Aos 75 anos, ele aparece por inteiro olhando em um espelho que o fragmenta em três partes. Virtudes e fragilidades do pai se encontram na essência dos filhos. É bonito vê-lo ali sorrindo com os meninos, conversando com os olhos, orgulhando-se e franzindo a testa. Não é um reprodutor de vozes seguras, todos os Veloso caminham por notas trêmulas, mas a apropriação de um libertário canto joaogilbertiano permite tudo. Curioso que, quando se encontram, como no arranjo vocal de O Seu Amor, o resultado é de arrepiar.
Zeca tem a personalidade artística mais distante da matriz.
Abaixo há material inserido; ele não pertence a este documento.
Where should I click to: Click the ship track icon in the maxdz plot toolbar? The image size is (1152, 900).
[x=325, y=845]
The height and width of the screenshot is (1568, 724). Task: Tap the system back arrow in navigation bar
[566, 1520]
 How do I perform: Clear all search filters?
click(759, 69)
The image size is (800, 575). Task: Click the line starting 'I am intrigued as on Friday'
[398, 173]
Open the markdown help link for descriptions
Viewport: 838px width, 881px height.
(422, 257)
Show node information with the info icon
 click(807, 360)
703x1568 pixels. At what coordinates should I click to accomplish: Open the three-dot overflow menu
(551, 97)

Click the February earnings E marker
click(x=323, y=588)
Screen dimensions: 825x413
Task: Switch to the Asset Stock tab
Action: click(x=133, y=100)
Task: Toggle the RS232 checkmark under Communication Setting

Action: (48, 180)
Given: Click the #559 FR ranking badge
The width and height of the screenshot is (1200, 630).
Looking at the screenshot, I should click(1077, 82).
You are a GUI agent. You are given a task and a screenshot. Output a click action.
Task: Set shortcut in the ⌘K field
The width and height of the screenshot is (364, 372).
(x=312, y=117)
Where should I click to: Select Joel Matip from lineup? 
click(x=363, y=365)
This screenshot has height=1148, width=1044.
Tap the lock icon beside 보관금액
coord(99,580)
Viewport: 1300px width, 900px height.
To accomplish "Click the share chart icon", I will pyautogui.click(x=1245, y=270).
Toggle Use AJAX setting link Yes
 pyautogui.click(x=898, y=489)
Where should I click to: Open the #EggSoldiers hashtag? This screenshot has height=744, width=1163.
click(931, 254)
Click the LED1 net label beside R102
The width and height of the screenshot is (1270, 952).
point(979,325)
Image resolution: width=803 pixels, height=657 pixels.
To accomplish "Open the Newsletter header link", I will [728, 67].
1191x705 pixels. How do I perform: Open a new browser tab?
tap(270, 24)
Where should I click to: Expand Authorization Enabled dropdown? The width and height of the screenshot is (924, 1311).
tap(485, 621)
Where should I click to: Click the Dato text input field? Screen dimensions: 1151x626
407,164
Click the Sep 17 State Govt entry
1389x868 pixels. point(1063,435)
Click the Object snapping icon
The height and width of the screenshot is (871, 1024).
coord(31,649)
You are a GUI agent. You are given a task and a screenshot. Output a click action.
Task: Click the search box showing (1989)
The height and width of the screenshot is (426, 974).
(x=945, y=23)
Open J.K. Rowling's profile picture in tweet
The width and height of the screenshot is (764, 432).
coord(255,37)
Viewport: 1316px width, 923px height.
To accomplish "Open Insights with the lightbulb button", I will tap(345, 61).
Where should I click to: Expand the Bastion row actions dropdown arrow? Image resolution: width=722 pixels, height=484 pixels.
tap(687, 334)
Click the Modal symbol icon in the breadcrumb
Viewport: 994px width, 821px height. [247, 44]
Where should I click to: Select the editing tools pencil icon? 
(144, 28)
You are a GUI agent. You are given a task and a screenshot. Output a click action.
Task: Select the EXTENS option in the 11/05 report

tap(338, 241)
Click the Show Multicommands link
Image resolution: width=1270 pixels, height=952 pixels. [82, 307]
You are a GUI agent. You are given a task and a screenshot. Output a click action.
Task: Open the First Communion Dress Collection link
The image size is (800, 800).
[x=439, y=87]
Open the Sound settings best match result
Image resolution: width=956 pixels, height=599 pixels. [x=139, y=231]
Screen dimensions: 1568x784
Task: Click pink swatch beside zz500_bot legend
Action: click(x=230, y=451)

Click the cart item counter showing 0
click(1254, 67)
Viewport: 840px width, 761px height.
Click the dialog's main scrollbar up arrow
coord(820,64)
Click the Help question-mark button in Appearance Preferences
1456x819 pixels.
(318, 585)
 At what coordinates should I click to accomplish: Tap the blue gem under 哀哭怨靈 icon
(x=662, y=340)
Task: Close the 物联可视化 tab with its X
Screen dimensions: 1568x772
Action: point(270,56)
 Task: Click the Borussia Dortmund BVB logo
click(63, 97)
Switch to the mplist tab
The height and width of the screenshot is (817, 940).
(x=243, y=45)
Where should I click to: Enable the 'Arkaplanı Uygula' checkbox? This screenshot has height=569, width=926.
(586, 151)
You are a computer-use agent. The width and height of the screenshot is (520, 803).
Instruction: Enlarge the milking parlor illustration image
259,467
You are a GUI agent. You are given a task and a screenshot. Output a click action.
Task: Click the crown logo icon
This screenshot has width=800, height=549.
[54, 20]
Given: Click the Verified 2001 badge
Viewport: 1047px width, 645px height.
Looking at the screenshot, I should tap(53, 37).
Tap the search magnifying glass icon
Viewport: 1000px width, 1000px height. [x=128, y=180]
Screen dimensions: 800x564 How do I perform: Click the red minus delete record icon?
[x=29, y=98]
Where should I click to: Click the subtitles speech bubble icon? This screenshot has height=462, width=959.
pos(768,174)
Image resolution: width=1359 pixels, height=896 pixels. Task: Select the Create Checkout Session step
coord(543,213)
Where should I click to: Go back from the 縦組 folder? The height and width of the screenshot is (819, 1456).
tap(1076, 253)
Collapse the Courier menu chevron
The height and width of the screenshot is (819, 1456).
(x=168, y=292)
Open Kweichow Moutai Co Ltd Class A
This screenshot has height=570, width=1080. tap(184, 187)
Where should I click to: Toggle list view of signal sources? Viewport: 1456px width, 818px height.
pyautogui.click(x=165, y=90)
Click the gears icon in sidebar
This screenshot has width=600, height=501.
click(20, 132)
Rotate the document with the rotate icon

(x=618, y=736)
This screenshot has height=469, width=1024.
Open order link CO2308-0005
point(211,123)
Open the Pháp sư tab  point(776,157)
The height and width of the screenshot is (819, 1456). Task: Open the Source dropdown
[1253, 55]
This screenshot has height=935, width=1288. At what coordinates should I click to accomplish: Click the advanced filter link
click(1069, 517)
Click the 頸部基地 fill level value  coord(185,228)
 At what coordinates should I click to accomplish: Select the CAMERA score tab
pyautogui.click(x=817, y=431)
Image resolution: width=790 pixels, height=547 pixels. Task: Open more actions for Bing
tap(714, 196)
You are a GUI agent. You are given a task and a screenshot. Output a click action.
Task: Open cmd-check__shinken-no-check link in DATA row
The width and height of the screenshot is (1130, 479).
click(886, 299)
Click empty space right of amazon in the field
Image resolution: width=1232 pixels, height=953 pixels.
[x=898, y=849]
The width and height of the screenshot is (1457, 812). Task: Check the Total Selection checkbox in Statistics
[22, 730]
Sua voz fica confortável em uma região extremamente aguda, que ele usa para cantar sua bela Todo Homem e a parceria com o pai, Você me Deu. Seu pensamento, como o de Tom, passa por caminhos de soluções originais mesmo em canções simples, e sua letra tem uma larga abertura de interpretação até que nos venha o refrão. “O sol manhã de flor e sal / E areia no batom / Farol, saudades no varal / Vermelho, azul, marrom / Eu sou cordão umbilical / Pra mim nunca tá bom/ E o sol queimando meu jornal / Minha voz, minha luz, meu som / Todo homem precisa de uma mãe / Todo homem precisa de uma mãe.” O pai está aqui.
Moreno mostra a primeira parceria com o pai, que ele menino de 9 anos cantou para preencher a harmonia de Um canto de afoxé para o bloco do Ilê. Caetano lembra também do dia em que se emocionou quando entrou no carro e o filho o fez escutar um presente, um samba em inglês chamado How beautiful could a being be (O quão belo um homem pode ser), de 1997.
Tom herda a confiança na beleza das estranhezas breves, desde que o repouso venha logo e redentor, como em Clarão. O filho mais parecido com o pai tem uma relação com a música de honestidade e coadjuvância, sem a intenção de usá-la como pista de decolagem. Sua tranquilidade choca com a hiperatividade mental dos 20 e poucos anos de Caetano, de um tempo em que parecia ter a resposta definitiva para todas as questões. Os três homens que vê no espelho, agora, também o ensinaram um bocado.